Caverstede Nursery, Walton (1950s)

Two wonderful images from 1953 and 1954 showing kids at Caverstede Day Nursery in Walton. Many thanks to Mara Poole for the images which belong to her father who features in the images.

Sages Football Club (1915)

A superb image of Sages FC from the Frederick Sage works in Walton. The football seems to say 1915 but that may be +/- a couple of years as it isn’t clear !

Lincoln Road, Walton (c.1908)

Looking along Lincoln Road towards Peterborough from a location that would, today, be around the junction of Kelso Court and Lincoln Road with the buildings on the site of the old Royal Oak pub.

POW Letter from Paston Lane (1944)

A failed attempt to get a letter from Paston Lane to POW Camp Stalag X1B in 1944. The camp was located just to the east of the town of Fallingbostel in Lower Saxony in north-western Germany.

The first prisoners to arrive at the camp were Poles in late 1939, followed by French and Belgians the following year. By the end of 1940 around 40,000 POW were registered there, although only about 2,500 of these were housed at the camp, with the majority assigned to various “work camps” in the area.

General Montgomery’s Ninth Division liberated Stalag X1B in early 1945 (see bottom image).


Royal Oak, Walton

An early photo of the Royal Oak on Lincoln Road, Walton showing landlord James Malt who was listed as running the pub in 1940 which may give clues as to the date of the image.

The pub closed in 2008.

Steam at Walton (1964)

New England based Ivatt 4F-A #43087 working a mixed freight train through Walton in 1964. Built in 1950, this 59 ton workhorse continued service until shortly after this photo was taken when it was withdrawn and cut up at Norwich’s King & Sons Ltd yard.

Sunny Cottages, Walton (1902)

A wonderful old 1902 advert for Bile Beans and featuring testimony from a Mr Sharpe of Sunny Cottages, Walton who claimed ……

“I am 65 years of age and for 40 years I have suffered a sluggish liver. Doctors never seemed to understand my case and consequently often treated me wrongly. I always had a dizzy feeling and although I took many advertised medicines I got no better.

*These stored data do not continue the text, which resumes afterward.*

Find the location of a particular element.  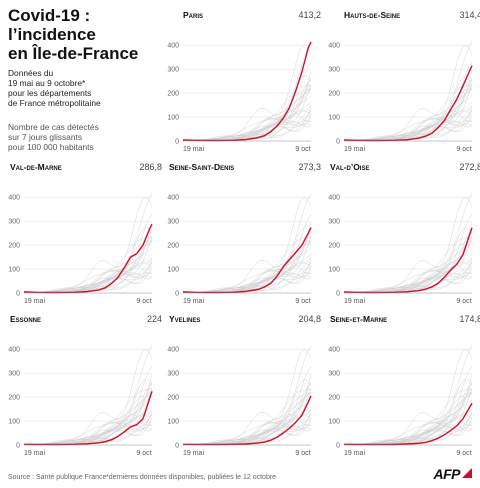

description-line: 19 mai au 9 octobre* is located at coordinates (47, 83).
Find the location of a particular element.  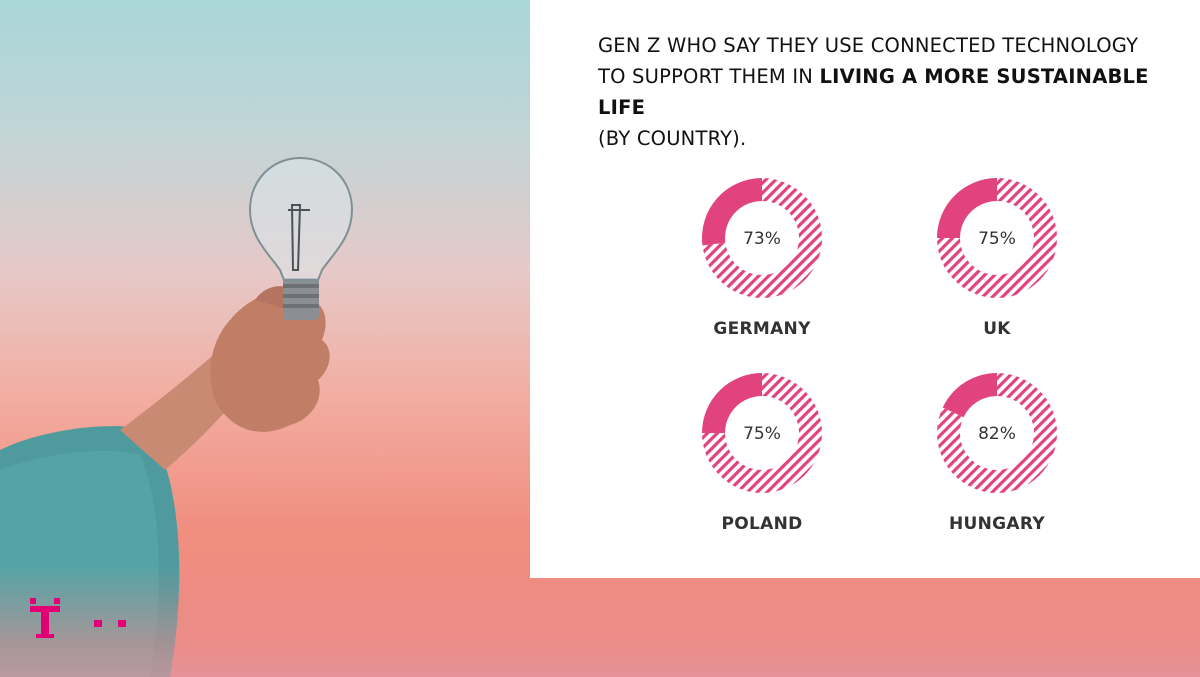

donut-chart-hungary: 82% is located at coordinates (997, 433).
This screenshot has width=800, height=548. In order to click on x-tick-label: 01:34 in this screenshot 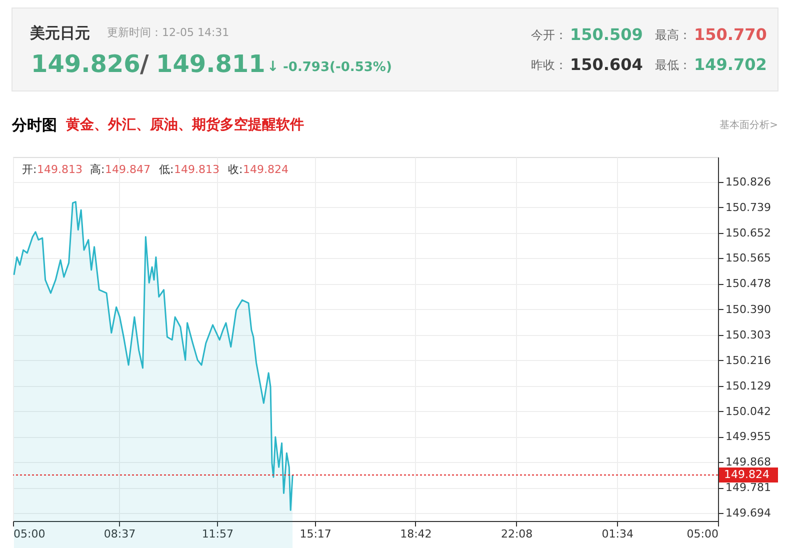, I will do `click(618, 534)`.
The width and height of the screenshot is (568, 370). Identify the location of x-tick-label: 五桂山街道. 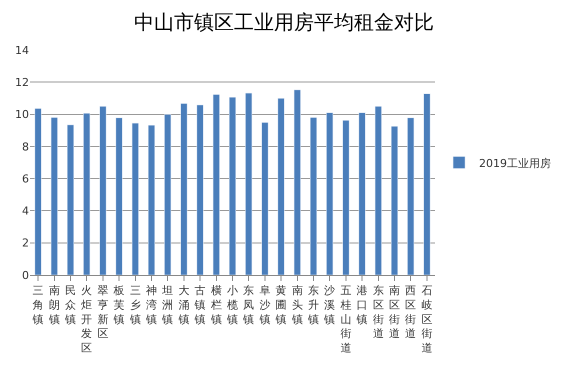
(346, 319).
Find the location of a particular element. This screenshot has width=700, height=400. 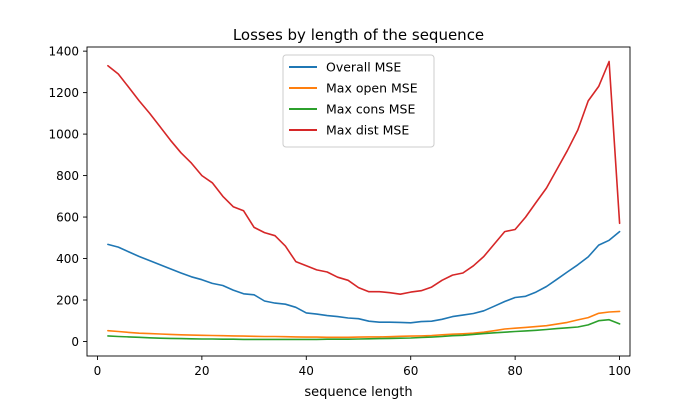

y-tick-label: 800 is located at coordinates (68, 176).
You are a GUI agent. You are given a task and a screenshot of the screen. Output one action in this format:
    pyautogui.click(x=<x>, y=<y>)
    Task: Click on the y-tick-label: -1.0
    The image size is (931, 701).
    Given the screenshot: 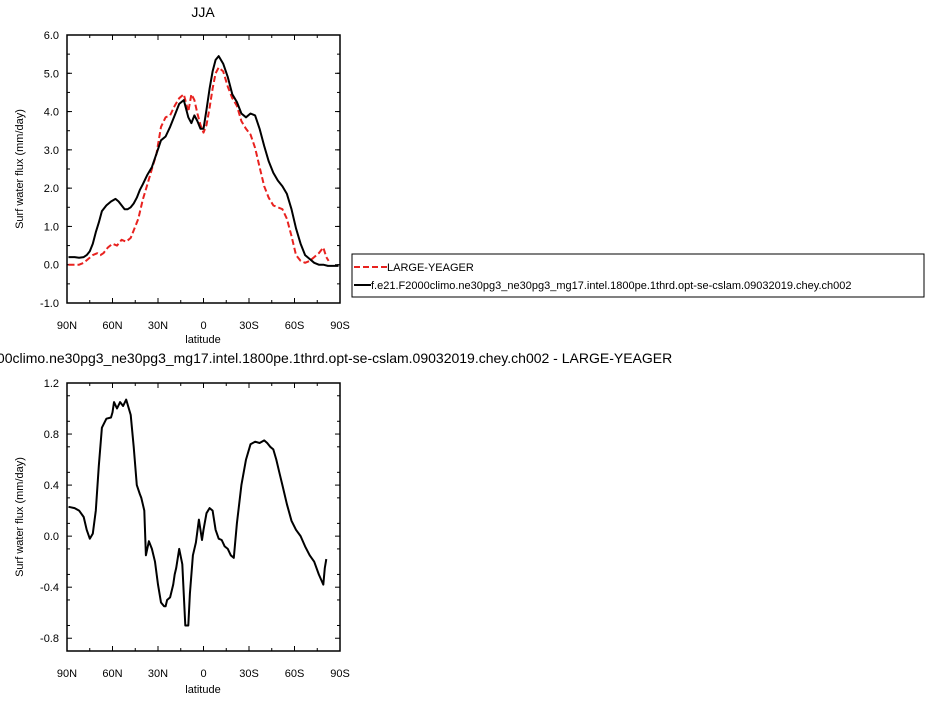 What is the action you would take?
    pyautogui.click(x=50, y=304)
    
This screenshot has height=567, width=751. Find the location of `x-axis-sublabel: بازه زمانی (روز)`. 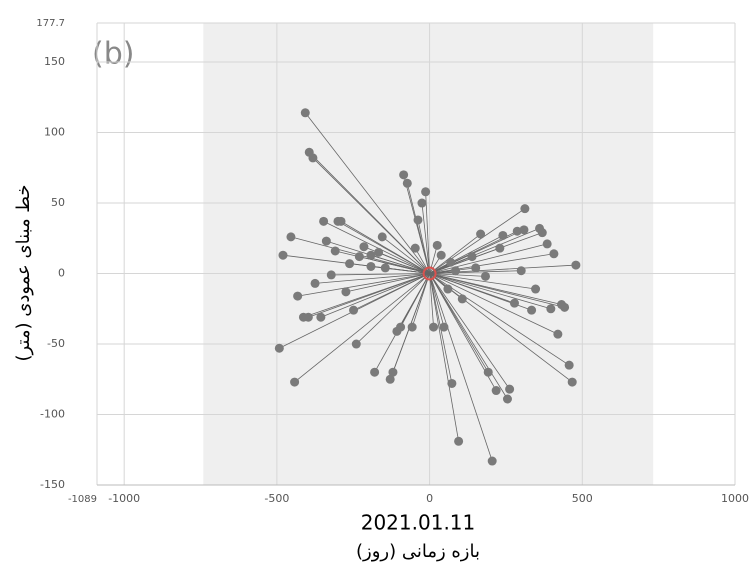

x-axis-sublabel: بازه زمانی (روز) is located at coordinates (418, 552).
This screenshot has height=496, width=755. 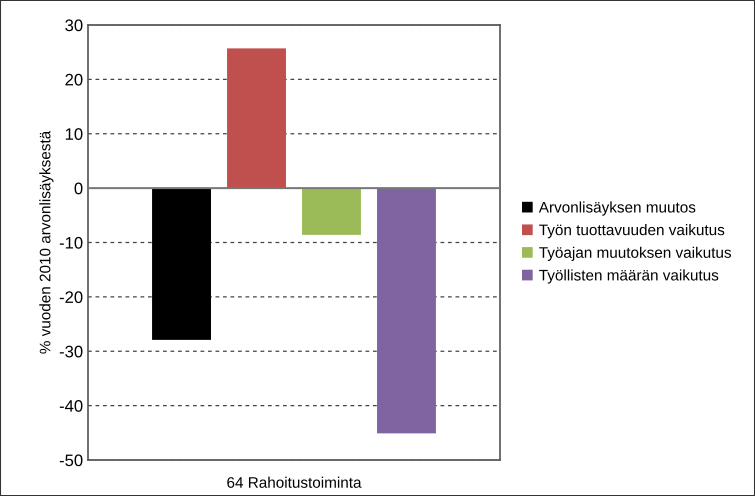 I want to click on y-tick-label: -30, so click(x=71, y=352).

The dizzy bouts became so extreme that I had to cling to anything near at hand to keep me from falling. I took Bile Beans and the dizzy feeling gradually began to leave me. I persevered with the medicine until I became free from pain and during the last six months I have never felt better in my life”

The 1901 census shows that a Thomas Sharpe was indeed living at Sunny Cottage, Walton and was working as a “Fishmongers Agent”.